The frequencyTable contents will look similar to this (again the order of 1, 4, 3 might differ):
[[4, 3, 1], [2, 2], [5, 5, 5], [6, 6, 6, 6], [], [], [], [], [], [], [], []]
I was able to flatten a list using fold
flattenWithFold(Iterable list) => list.fold([], (List xs, s) {
s is Iterable ? xs.addAll(flattenWithFold(s)) : xs.add(s);
return xs;
});
When executing
print(flattenWithFold([1,[3,5,[1,2]],[2,1],6]));
It produces correct result [1, 3, 5, 1, 2, 2, 1, 6]
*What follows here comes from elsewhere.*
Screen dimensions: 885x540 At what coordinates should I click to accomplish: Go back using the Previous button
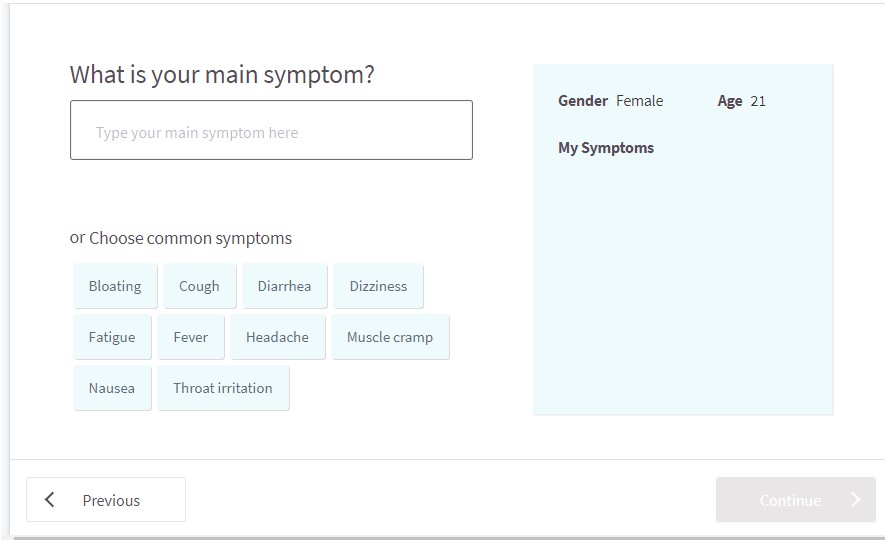(x=106, y=499)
But when I try to refactor to use ..add, It produces incorrect result
flattenWithFold1(Iterable list) => list.fold([], (List xs, s) => xs..add(
s is Iterable ? xs.addAll(flattenWithFold1(s)) : s));
Can someone please explain why there are null [1, 3, 5, 1, 2, null, null, 2, 1, null, 6] when executing ?
print(flattenWithFold1([1,[3,5,[1,2]],[2,1],6]));
You are getting null in your result because if s is an Iterable you are doing xs..add(xs.addAll(flattenWithFold1(s)). addAll is a void method, but since you're using it as an expression, it returns null. So you are adding the flattened elements to xs, but then you're adding null, which is the return value of void methods.